Written request: Count how many lines in the items below contain the string "icon", with case taken into account. Reply with the number alone.

Data section:
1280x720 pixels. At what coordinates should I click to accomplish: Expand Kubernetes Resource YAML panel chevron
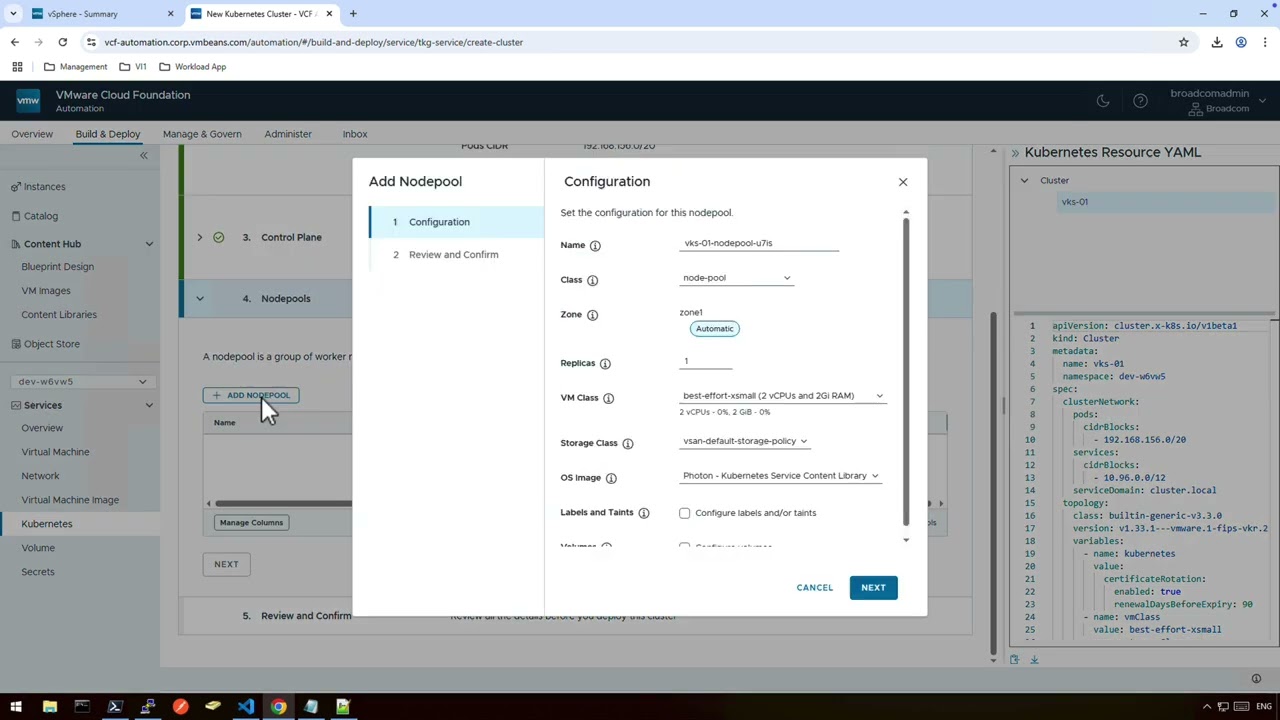pyautogui.click(x=1014, y=153)
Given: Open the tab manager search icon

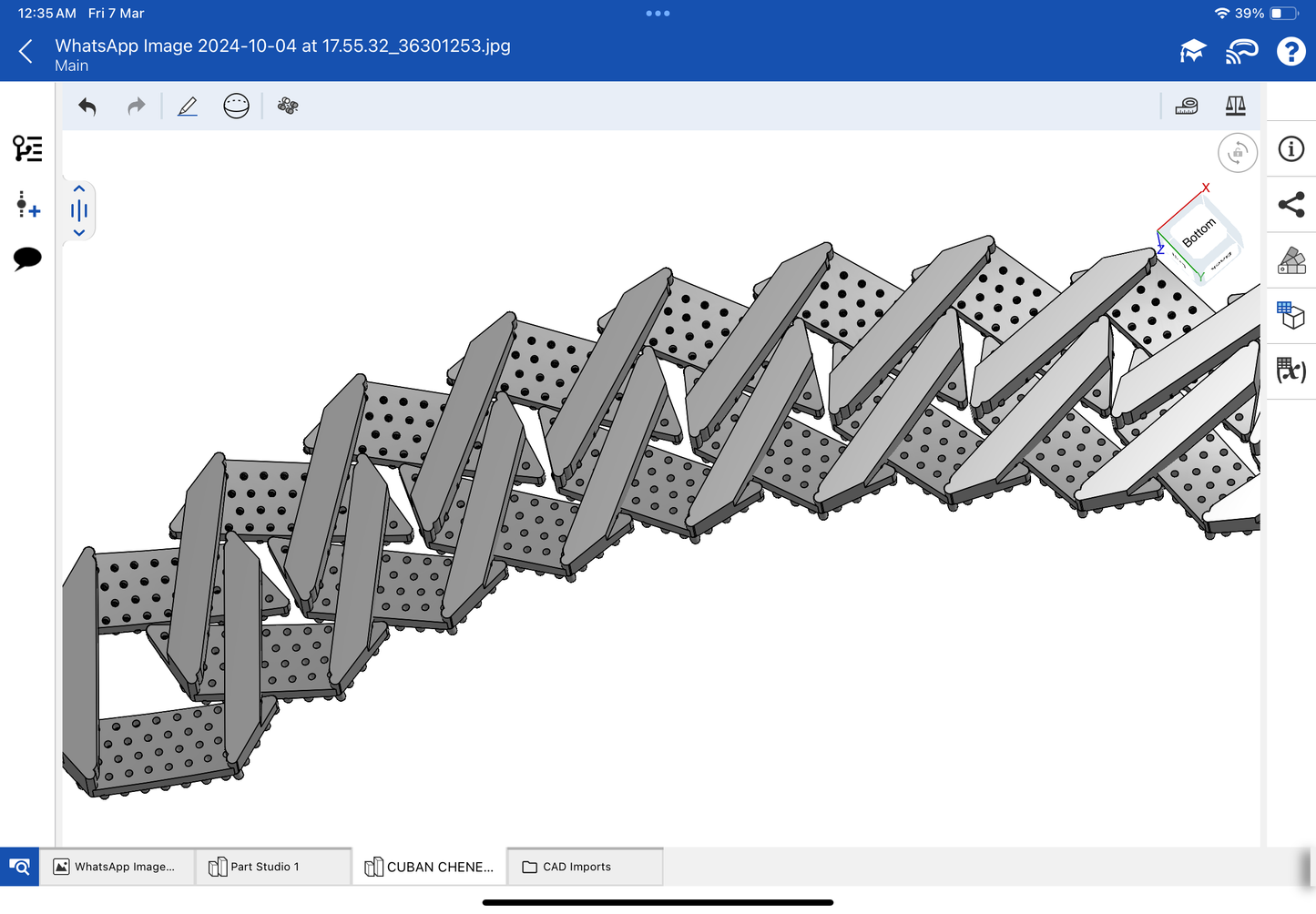Looking at the screenshot, I should [x=19, y=867].
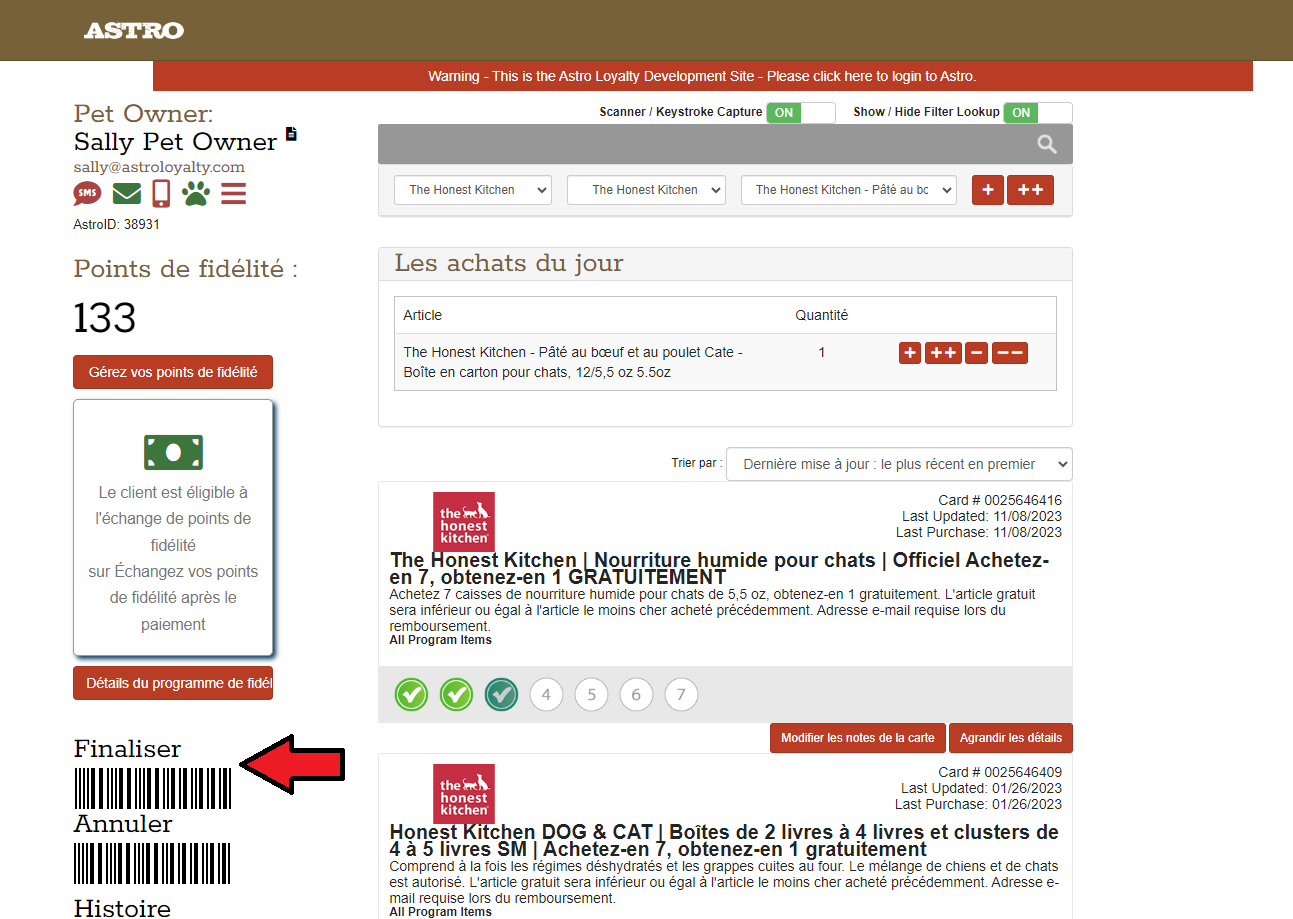Click the ASTRO logo in header
The height and width of the screenshot is (919, 1293).
pos(133,31)
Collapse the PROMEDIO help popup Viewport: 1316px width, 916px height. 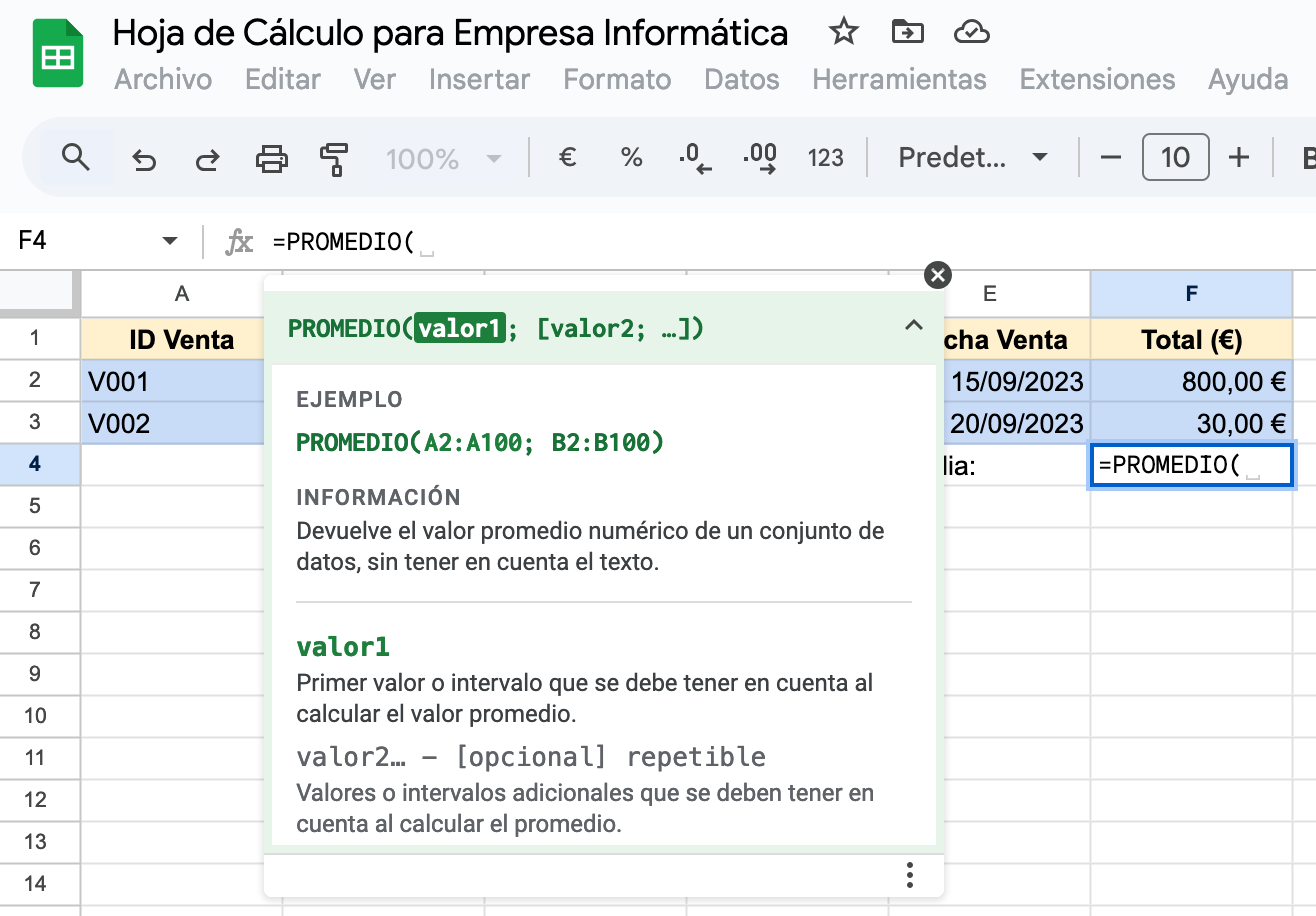pos(913,326)
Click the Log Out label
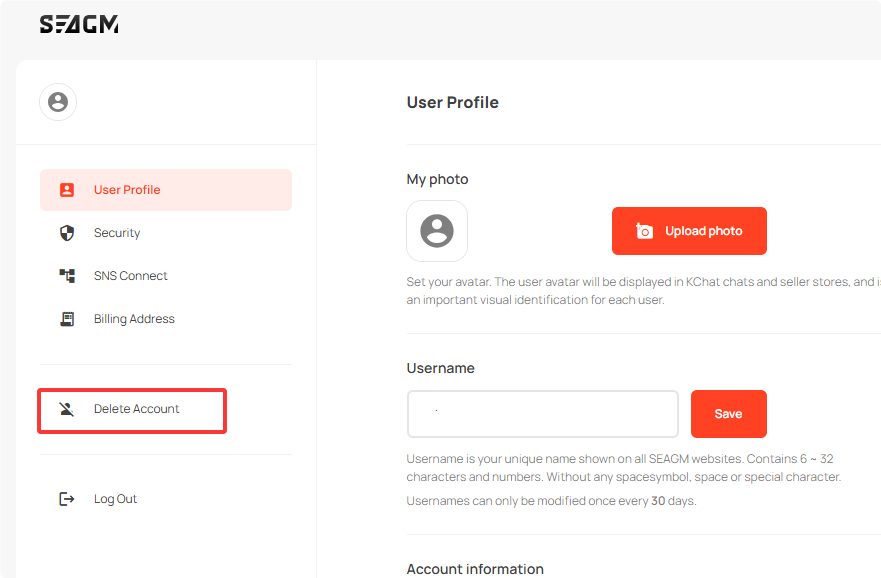This screenshot has width=881, height=578. pos(116,499)
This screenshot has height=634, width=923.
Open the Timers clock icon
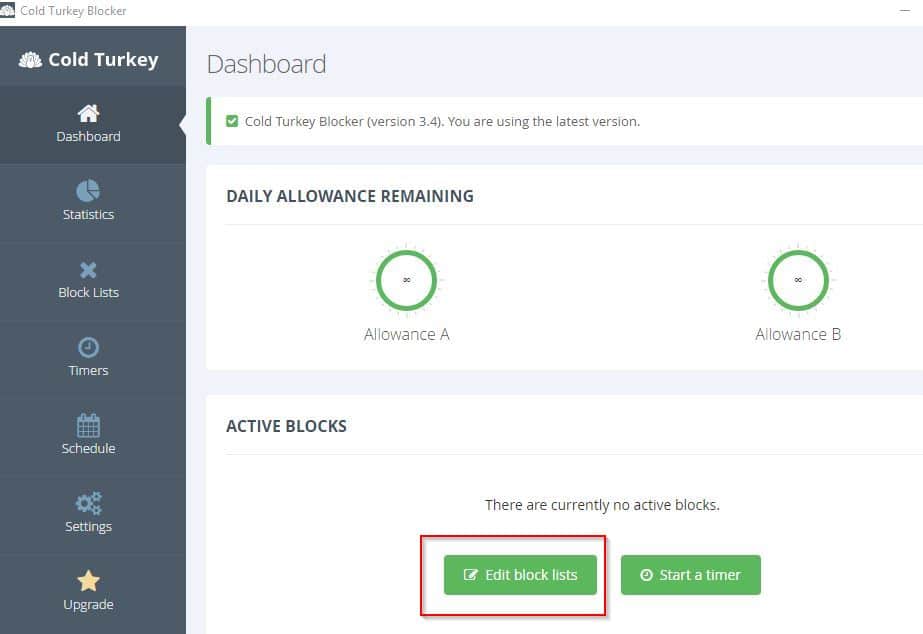[x=88, y=347]
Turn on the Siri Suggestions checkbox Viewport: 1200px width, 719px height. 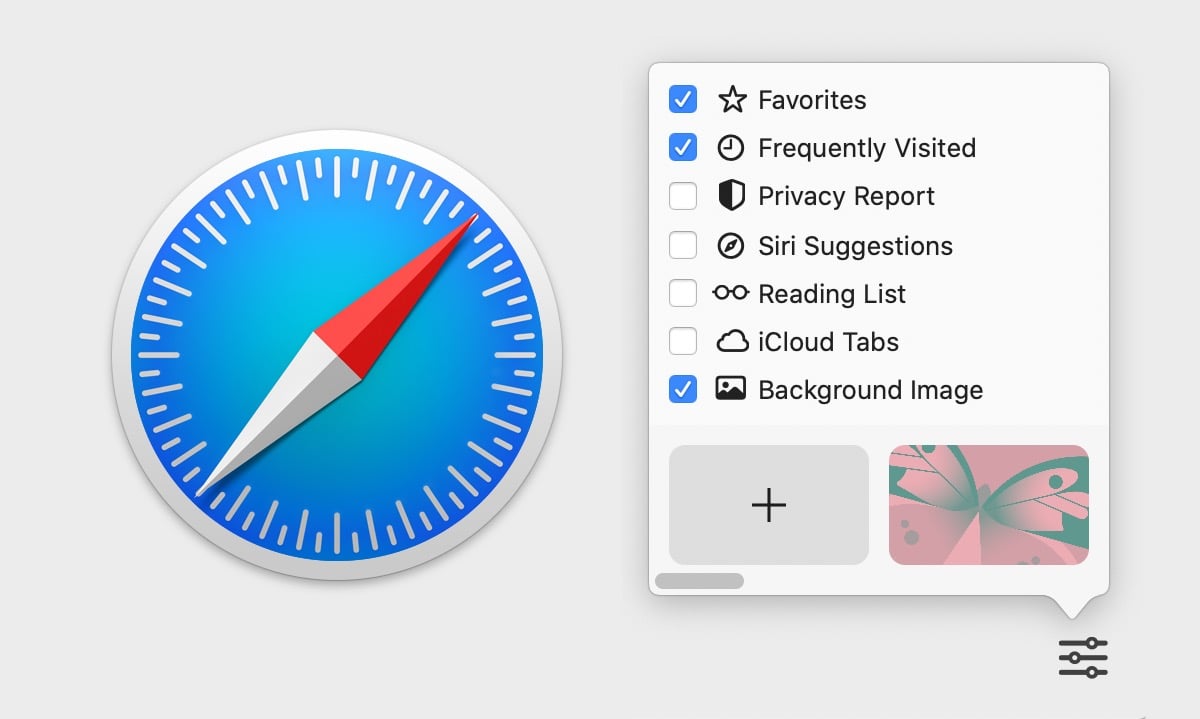click(x=683, y=245)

Answer: 2